Bajo los farolillos y el ambiente de fiesta de la Feria de Abril existe una contabilidad que pocos conocen. Aunque la imagen exterior es de abundancia, las cifras de 2026 muestran que mantener una caseta en el Real es, para la mayoría, un ejercicio casi imposible de mantener.
No se trata de un negocio para los titulares, es una inversión alta para disfrutar de una semana de convivencia.
El aumento de los costes de los suministros y la mano de obra ha cambiado las cifras en los últimos tiempos, especialmente si lo comparamos con únicamente el último año, donde facturar mucho no siempre significa obtener beneficios.
LOS NÚMEROS DE LOS CASETEROS PARTICULARES EN LA FERIA DE ABRIL: 10.000 EUROS SOLO PARA EMPEZAR
Tener una caseta familiar o de amigos es, ante todo, un gasto compartido. Los costes fijos antes de abrir la puerta son considerables.
El montaje de la estructura, el alquiler de las lonas, la decoración obligatoria y los enganches de luz y agua pueden superar fácilmente los 10.000 euros en una caseta de un módulo. Y esto solo para empezar. Este dinero sale de las cuotas que los socios pagan durante todo el año.
Clsro que, en la mayoría de los casos, los ingresos que se generan en la barra no van al bolsillo de los socios. Ese dinero se utiliza para pagar al catering y para reducir la cuota del año siguiente.
El objetivo de la mayoría de los titulares no es lucrarse, más bien lograr que la estancia en el Real les salga lo más barata posible. Si al final de la semana las cuentas salen a cero, se considera un éxito rotundo. El beneficio para el socio es social, nunca económico.
El verdadero movimiento de dinero se concentra en los profesionales de la hostelería. Casi todas las casetas subcontratan el servicio de cocina a empresas de catering especializadas. Estos profesionales pagan un canon a los socios por usar el espacio y se encargan de gestionar el personal y los suministros.

En este 2026, el margen de beneficio se ha estrechado debido al encarecimiento del producto y a la dificultad para encontrar camareros en Sevilla, lo que ha obligado a subir los sueldos en el sector.

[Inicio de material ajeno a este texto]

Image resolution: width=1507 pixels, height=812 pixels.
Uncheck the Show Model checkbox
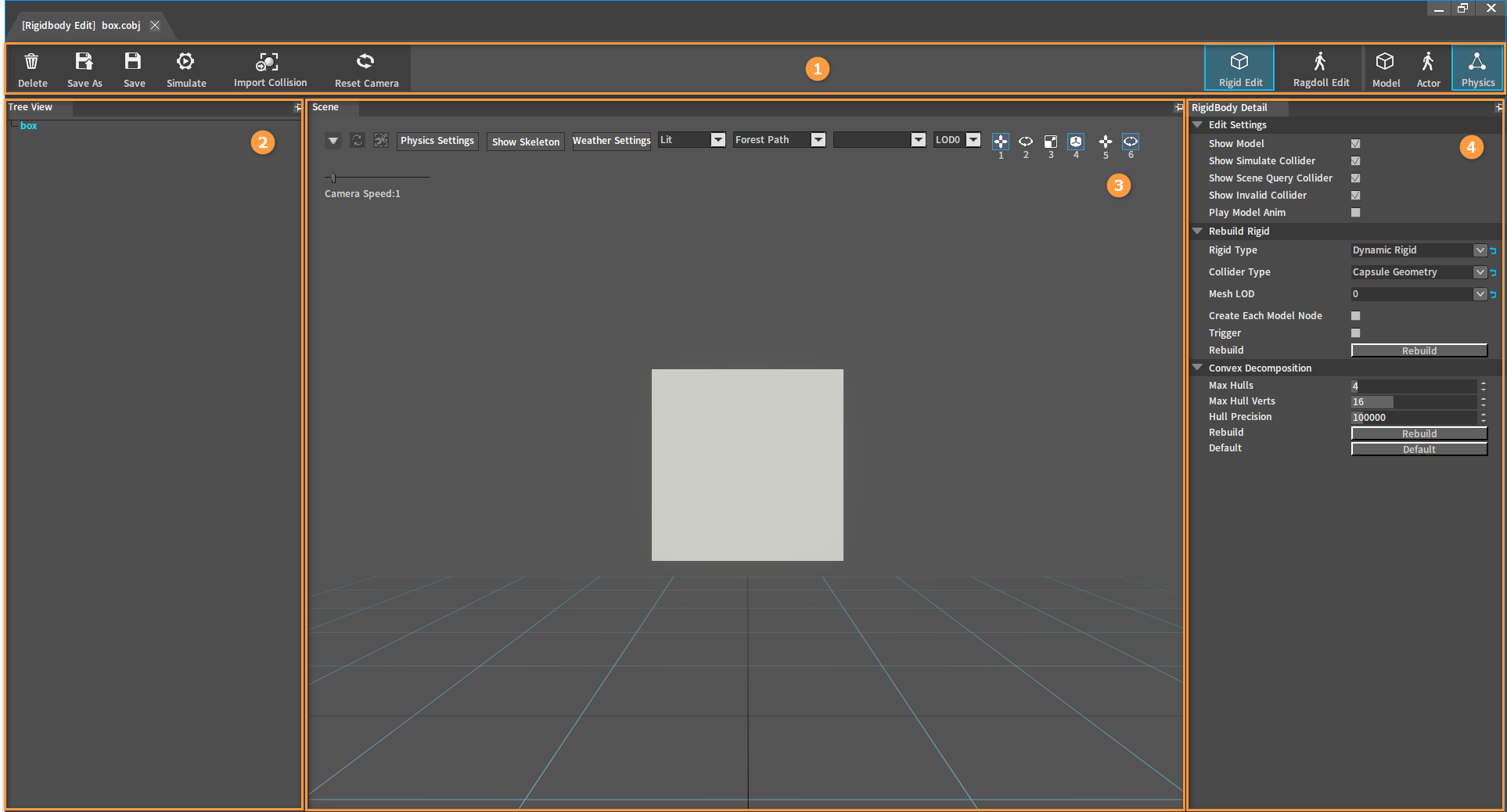tap(1356, 144)
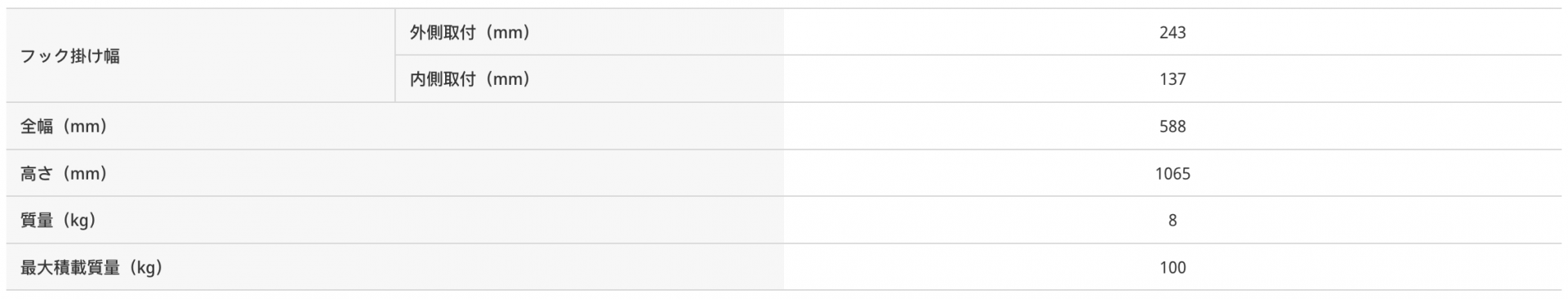Image resolution: width=1568 pixels, height=299 pixels.
Task: Click the 1065 height value
Action: (1172, 173)
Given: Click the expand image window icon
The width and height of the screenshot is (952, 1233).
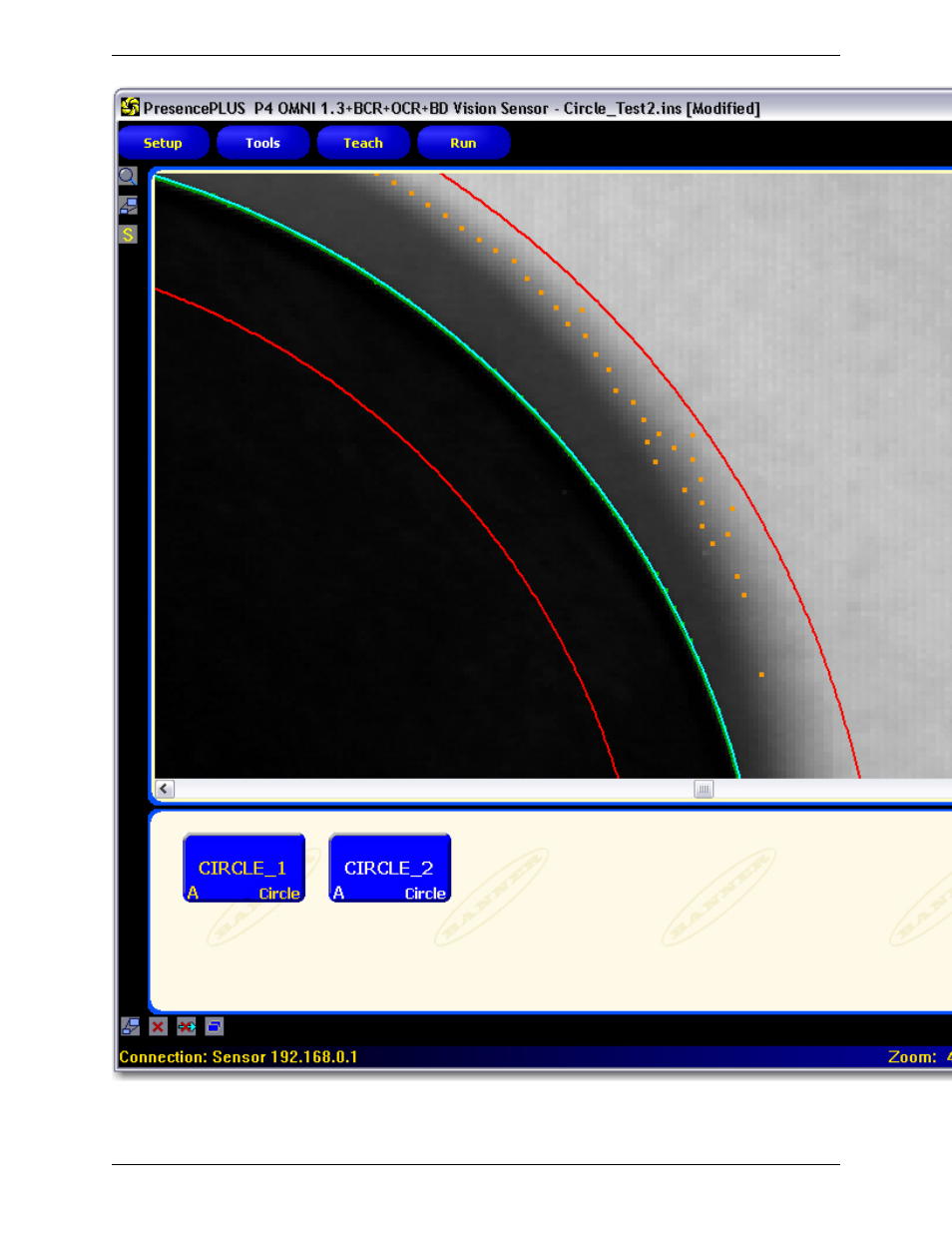Looking at the screenshot, I should click(x=128, y=206).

Los productos con mayor margen siguen siendo las bebidas. Una jarra de rebujito o de cerveza tiene un coste de elaboración muy bajo en comparación con su precio de venta, lo que ayuda a compensar los gastos más elevados de la cocina, como el pescado frito o el jamón de calidad.

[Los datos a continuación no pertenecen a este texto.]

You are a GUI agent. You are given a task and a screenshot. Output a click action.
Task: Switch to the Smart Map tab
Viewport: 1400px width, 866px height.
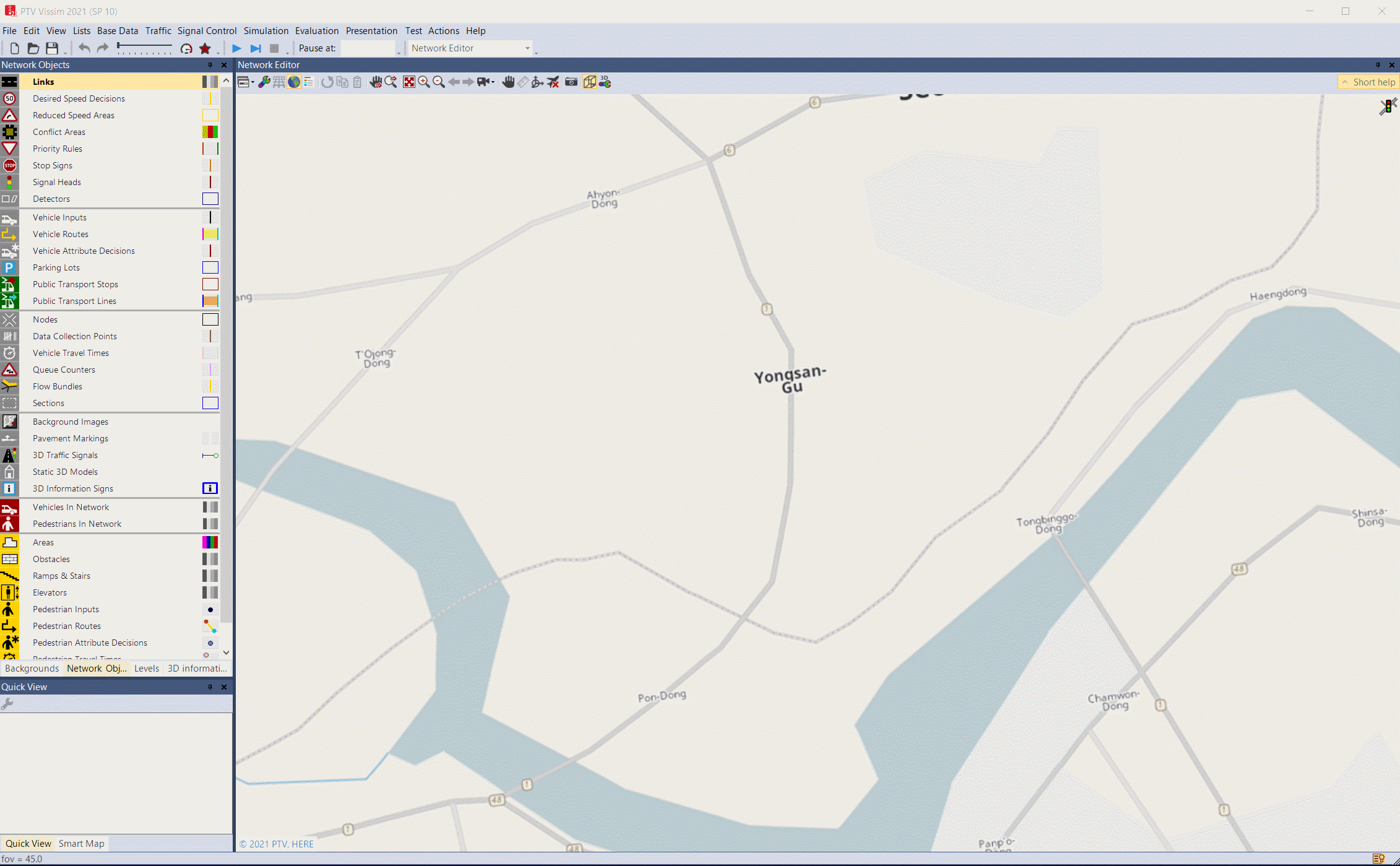pyautogui.click(x=81, y=843)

Sin embargo, el catering asume todo el riesgo: si el tiempo no acompaña y la Feria se vacía, las pérdidas económicas recaen directamente sobre ellos, no sobre los socios de la caseta.
LA INFLACIÓN DISPARA EL PRECIO DE LAS RACIONES Y ENCARECE LA FERIA DE ABRIL
Para el sevillano o el turista que acude al la Feria, el gasto diario también ha escalado. Se estima que el desembolso medio por persona se sitúa entre los 120 y los 160 euros por jornada si se realizan las dos comidas principales dentro del recinto, según datos de la Asociación de Feriantes de Sevilla.
Este cálculo incluye las raciones, las bebidas y los gastos adicionales como el transporte en coche de caballos o las atracciones de la 'Calle del Infierno'.
La inflación ha golpeado especialmente a los platos clásicos de la feria. Una ración de jamón o de gambas se ha convertido en un lujo que obliga a muchas familias a planificar su gasto con meses de antelación.

Ya no es extraño ver cómo los grupos de amigos comparten más raciones que antes para controlar el presupuesto final. La Feria de Abril sigue siendo el motor económico de la ciudad, pero en 2026 se ha vuelto más selectiva y cara que nunca.